Smart T.V, Netflix, Screenwriters, Literary Endeavors

by Pamela Ryan-Hick

I watched the 2020 Emmy’s and wondered what all the hype about Schitt’s Creek was. Since they were winning in many categories, I had no choice but to tune in, and soon became addicted to the show.  I sat, bingeing into late hours of the night, watching episode after episode, six years of productionin a two day period.

Like every screenwriter, we don’t just watch shows and movies, we study them to great depth. We study the actors, the dialogue, the make-up, set decorations, as well as costumes. Sometimes we rewind a funny scene to understand the technique used, to replicate later as our own adaptation.

I was sad watching the last episode of the Emmy award winning show, but very happy to see that the actor who plays David wrote a documentary (a sort of behind the scenes preview, of what took place the last six years, of filming the show). He showed how the writers work together. As a group, they sit down at a large table on a daily basis, to bring the story to life. I recommend watching this documentary after watching Schitt’s Creek to the end, as this show had a long run on Netflix, and the creator just decided one day, to end it at the six year mark, even though it was such a popular show. Soon I started asking myself, “What does it take for a writer to sell their script to Netflix?” I’m sure that question has popped into many a screenwriter’s mind ~especially since selling a script to a large studio may, at this year of the “Great Pandemic” may be impossible. My husband works for a major studio and can’t even get on the lot without much uproar and planning. It’s also been known, that studios are trying to just stay afloat in a creative joint effort, whereas during the pandemic, Netflix has thrived. 

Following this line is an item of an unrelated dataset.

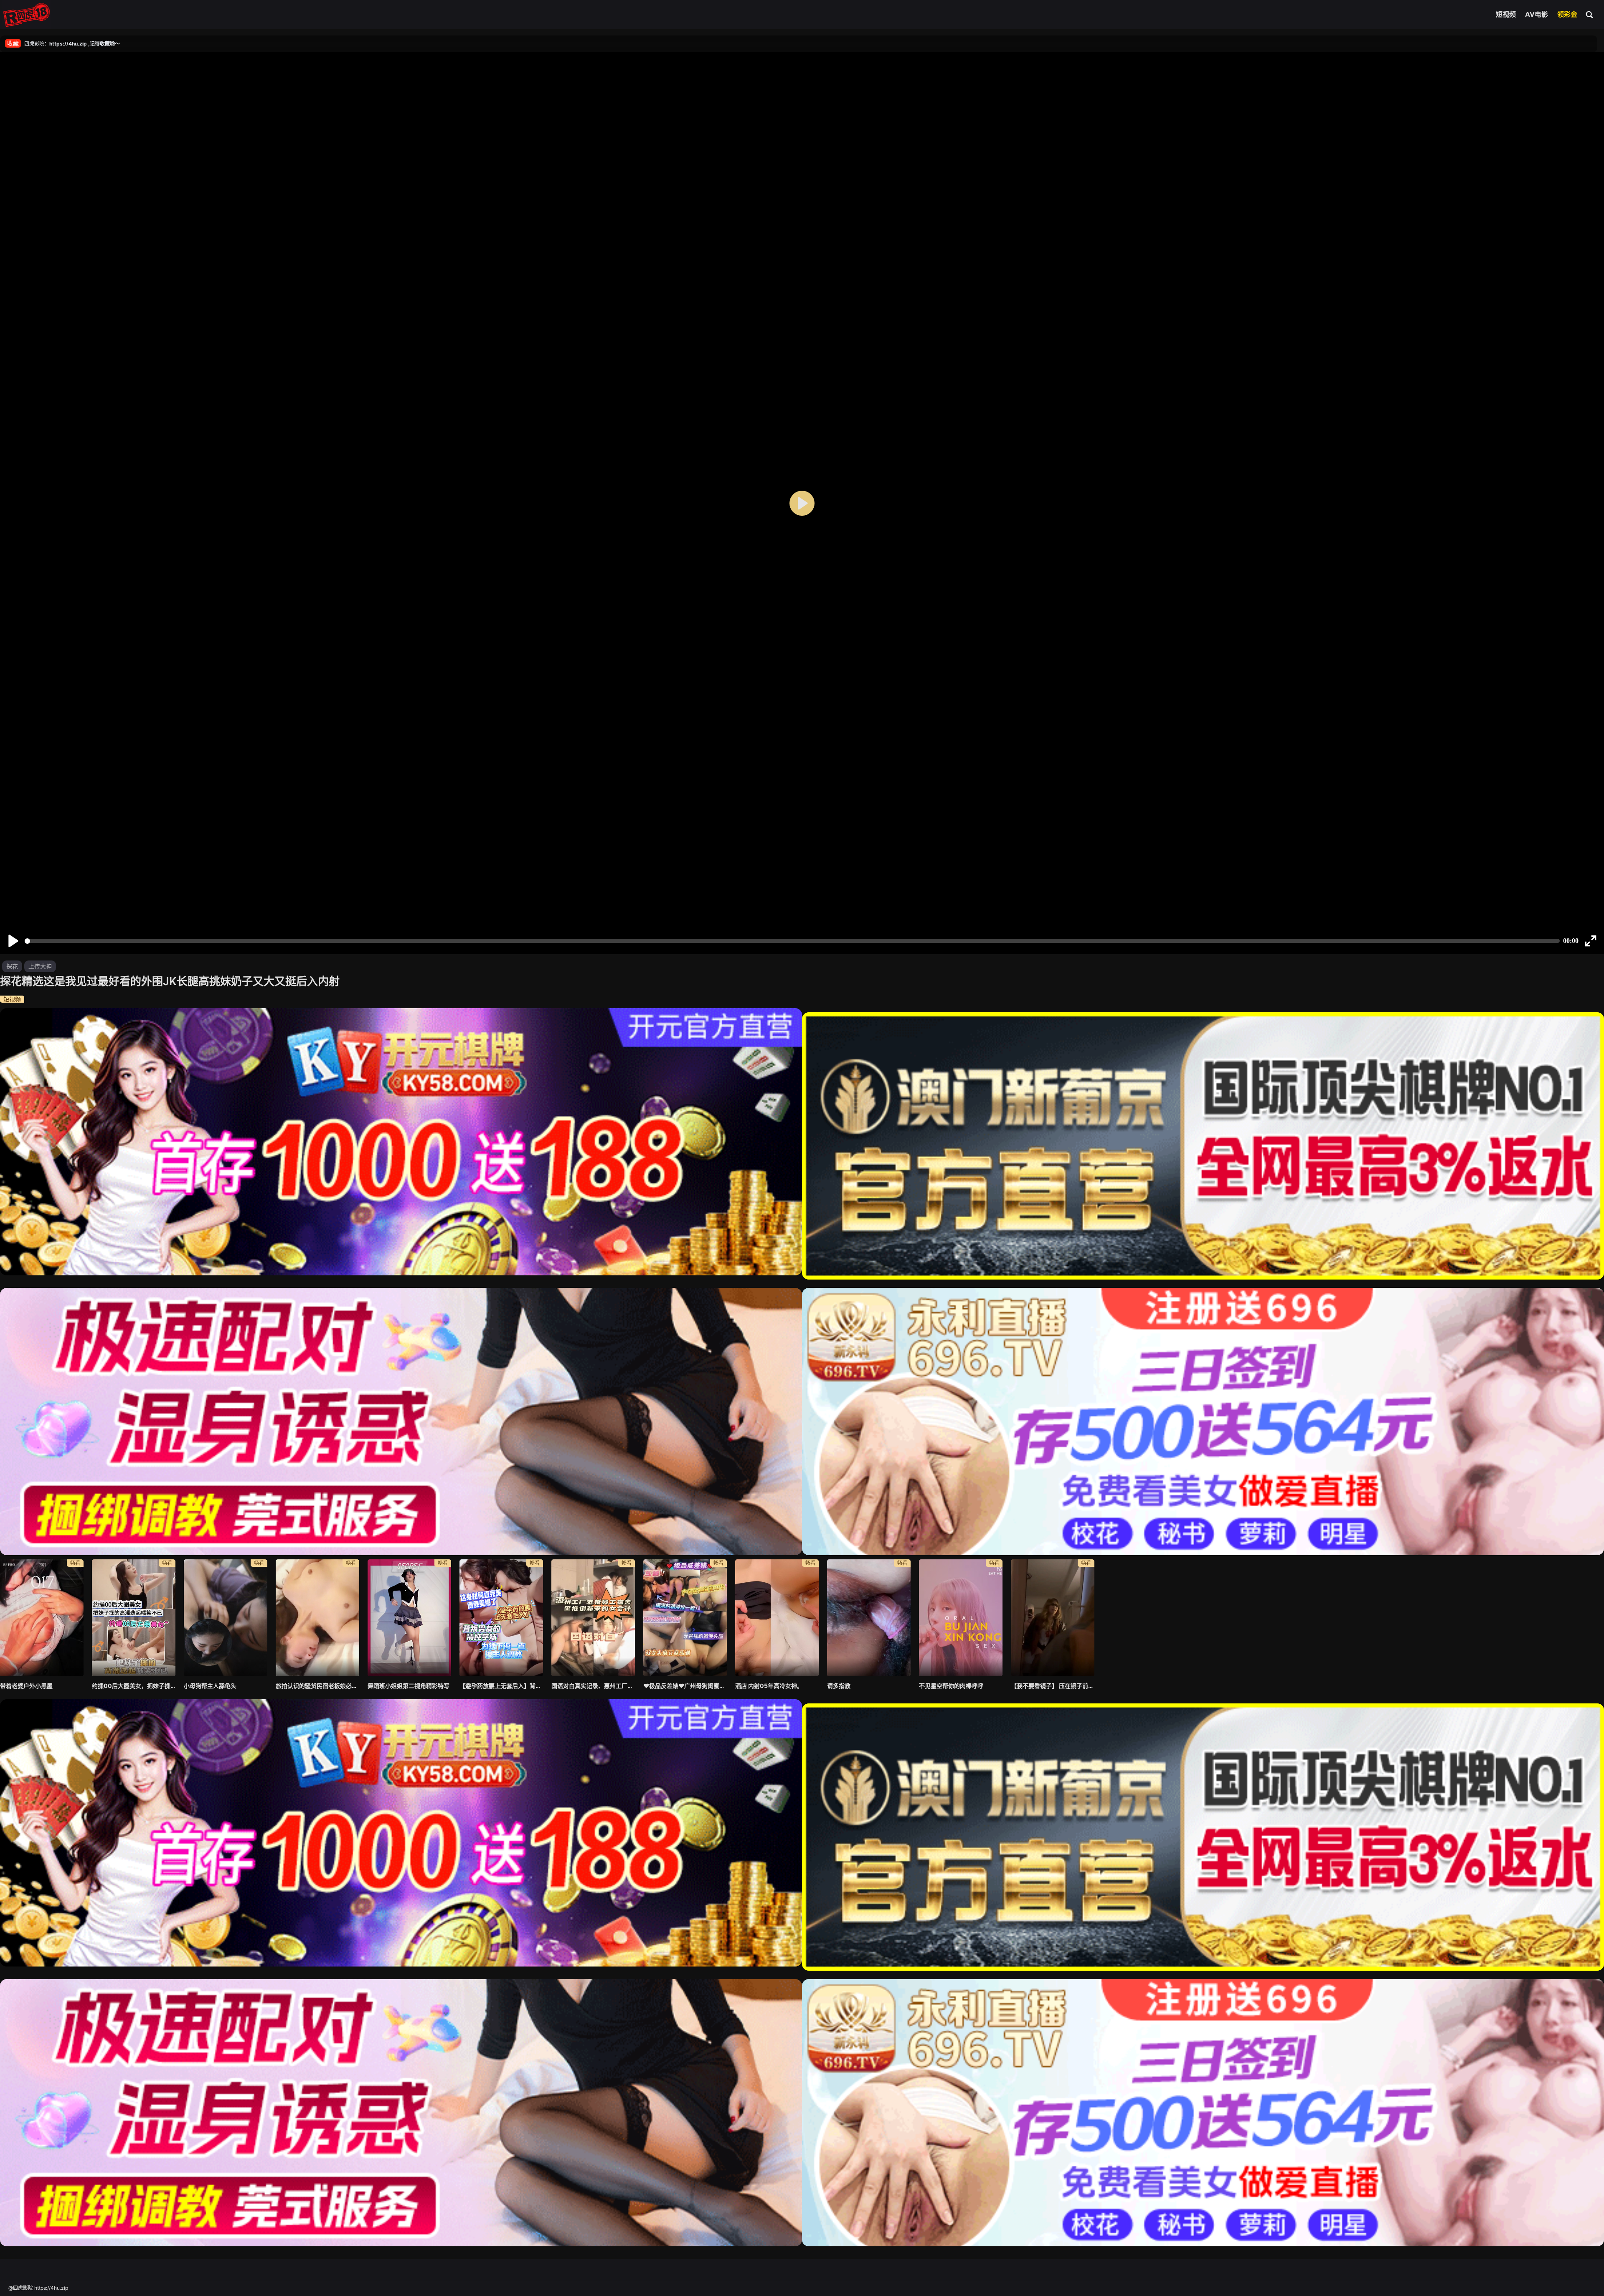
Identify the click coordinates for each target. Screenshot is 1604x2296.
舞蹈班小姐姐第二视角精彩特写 (408, 1685)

Who wouldn’t want to sell a script to Netflix? I did a Google search and came up with the following information: 


The website will let you know that Netflix doesn’t take unsolicited scripts. The screenwriter will need a licensed literary agent, producer, attorney, manager or any manager entertainment executive. A Google search listing the top agents in Hollywood is something you could do for yourself.  Here is an example of three:

1.) Gersh ~ 9465 Wilshire Blvd. 6th Floor. Beverly Hills, California 90212. (310) 274-6611 ~ I called and got a person and not recording, but in order to get past her, I needed a name of an agent.  Rule number one ~ make friends with the receptionist, unlike us, they are already in the door. 

2.) Paradigm ~ 8942 Wilshire Blvd. Beverly Hills, California 90211. (310) 288-8000~I got the answering machine which prompted me to type in a name of the agent I wanted to talk to. I typed in the last name of Smith and got five literary agent’s names, one of which is Carolyn Smith ext 2384. It was fun but, I most likely won’t do anything with the information. Still, I got a kick out of my fearlessness, and NEED to sell a script to Netflix!

3.) Blake Friedmann ~ ~ This literary agency is located in the UK ~ I was impressed by their website. This was the only literary agency that had a list of agent’s email, and descriptions of the writer’s they represent. This agency represents more novel writers than screenwriters but we can possibly turn our scripts into novels just to get them sold. I wrote a query letter and sent a writing sample to but find the agent that fits your writing style.   

In closing, I had fun this afternoon of inquiry and networking, introducing myself to these literary agents. Even if they are around the world, they may know someone in Hollywood who works for Netflix, right? Who knows what doors it will open? 

Please share your journey about finding a literary agent, producer, manager or lawyer. Many of these literary agencies want a 500-word synopsis, two chapter writing sample, contact information and cover letter so it doesn’t hurt to get all of that ready ahead of time, until the studios reopen to full capacity.

About Pamela Ryan-Hick:
Pamela Ryan-Hick has been a member of Phoenix Screenwriter’s Association for over five years!  She started writing while living in Washington State in 2005.  She wrote “The Promise Ring” that year and went on to write screenplays because she enjoys the three-act structure.  Her first screenplay, “Lost Earring on the Coit” placed finalist in the Beverly Hills Film Festival, a favorite festival of hers because she gets to visit home as she was born and raised in Ventura, California.  Pamela works as a Professional Counselor, has three children and her attorney husband works for Sony Pictures, making his way to the Entertainment Law division of the company.  Pamela enjoys listening to her husband’s “at home” conference calls as she gets inside information on where the company is headed, which happens to be family entertainment as they are going to purchase an animation film studio in the near future.  When Pamela isn’t writing, she reads and watches movies on Netflix, her favorite being The Crowne, a Sony Pictures series.  Pamela also likes to hike with her three Australian Shepherds, one of them giving her the inspiration to write a children’s book titled, “Love Dogs, Ollie’s Travels to Flagstaff.”  Pamela enjoys attending PSA events, especially the classes where she can learn the tips of the trade!